Exercise requirements: Rewrite the stretch of items from the very start through the line containing "(x=324, y=392)" as a numbered list, leaving out any blank lines.

Dataset excerpts:
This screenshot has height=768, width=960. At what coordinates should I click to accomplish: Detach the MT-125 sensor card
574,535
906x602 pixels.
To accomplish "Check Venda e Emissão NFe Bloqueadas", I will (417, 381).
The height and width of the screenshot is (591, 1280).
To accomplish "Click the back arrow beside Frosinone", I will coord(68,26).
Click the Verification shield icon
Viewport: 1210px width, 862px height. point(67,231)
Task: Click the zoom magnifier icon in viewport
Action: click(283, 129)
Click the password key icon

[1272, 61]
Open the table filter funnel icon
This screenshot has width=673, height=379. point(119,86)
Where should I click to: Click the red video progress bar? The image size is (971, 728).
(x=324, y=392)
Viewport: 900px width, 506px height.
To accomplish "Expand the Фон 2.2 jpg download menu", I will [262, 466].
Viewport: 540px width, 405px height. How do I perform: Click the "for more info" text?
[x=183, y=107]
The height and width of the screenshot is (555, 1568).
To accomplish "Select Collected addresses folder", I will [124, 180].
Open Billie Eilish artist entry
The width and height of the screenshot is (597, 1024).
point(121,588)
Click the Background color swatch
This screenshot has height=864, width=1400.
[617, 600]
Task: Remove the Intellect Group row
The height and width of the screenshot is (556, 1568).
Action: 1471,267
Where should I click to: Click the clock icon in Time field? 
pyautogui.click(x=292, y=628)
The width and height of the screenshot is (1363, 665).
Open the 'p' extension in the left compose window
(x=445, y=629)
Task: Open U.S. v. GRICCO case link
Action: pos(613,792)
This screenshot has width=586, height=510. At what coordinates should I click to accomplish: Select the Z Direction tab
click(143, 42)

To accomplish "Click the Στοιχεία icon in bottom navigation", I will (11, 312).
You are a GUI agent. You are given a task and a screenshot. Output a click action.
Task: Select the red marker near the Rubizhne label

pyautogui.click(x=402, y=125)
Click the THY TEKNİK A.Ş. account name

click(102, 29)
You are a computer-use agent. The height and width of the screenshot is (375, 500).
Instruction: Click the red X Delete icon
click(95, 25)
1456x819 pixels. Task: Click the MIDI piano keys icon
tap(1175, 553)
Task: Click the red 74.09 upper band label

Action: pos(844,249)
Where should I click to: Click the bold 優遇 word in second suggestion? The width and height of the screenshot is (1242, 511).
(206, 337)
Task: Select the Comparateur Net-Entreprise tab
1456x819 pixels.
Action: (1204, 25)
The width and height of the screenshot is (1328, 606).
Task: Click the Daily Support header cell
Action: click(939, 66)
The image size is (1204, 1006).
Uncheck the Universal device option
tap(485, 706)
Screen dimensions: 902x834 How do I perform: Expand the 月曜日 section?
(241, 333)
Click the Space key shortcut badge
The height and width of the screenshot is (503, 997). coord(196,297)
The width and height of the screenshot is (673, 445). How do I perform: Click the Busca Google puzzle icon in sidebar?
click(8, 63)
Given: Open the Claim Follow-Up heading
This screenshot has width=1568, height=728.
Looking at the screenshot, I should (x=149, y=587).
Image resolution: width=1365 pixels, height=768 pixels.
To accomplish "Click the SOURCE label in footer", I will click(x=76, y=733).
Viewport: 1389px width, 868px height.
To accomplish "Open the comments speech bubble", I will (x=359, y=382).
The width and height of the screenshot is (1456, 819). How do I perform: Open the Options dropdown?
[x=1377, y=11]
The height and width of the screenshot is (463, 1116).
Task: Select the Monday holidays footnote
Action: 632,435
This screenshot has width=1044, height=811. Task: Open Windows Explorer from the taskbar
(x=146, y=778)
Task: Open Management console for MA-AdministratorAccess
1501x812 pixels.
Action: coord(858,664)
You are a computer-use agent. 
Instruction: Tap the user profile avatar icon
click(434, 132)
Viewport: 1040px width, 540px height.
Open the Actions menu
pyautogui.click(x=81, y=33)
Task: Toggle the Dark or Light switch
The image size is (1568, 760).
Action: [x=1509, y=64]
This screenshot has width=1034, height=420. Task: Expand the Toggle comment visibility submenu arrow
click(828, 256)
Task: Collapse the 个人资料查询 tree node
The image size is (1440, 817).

Written response:
1. This screenshot has height=768, width=960. At what coordinates should I click to accomplish: Detach the MT-125 sensor card
2. 574,535
3. 906x602 pixels.
4. To accomplish "Check Venda e Emissão NFe Bloqueadas", I will (417, 381).
5. The height and width of the screenshot is (591, 1280).
6. To accomplish "Click the back arrow beside Frosinone", I will coord(68,26).
7. Click the Verification shield icon
8. Viewport: 1210px width, 862px height. point(67,231)
9. Task: Click the zoom magnifier icon in viewport
10. Action: click(283, 129)
11. Click the password key icon
12. [1272, 61]
13. Open the table filter funnel icon
14. This screenshot has width=673, height=379. point(119,86)
15. Where should I click to: Click the red video progress bar? The image size is (971, 728).
16. (x=324, y=392)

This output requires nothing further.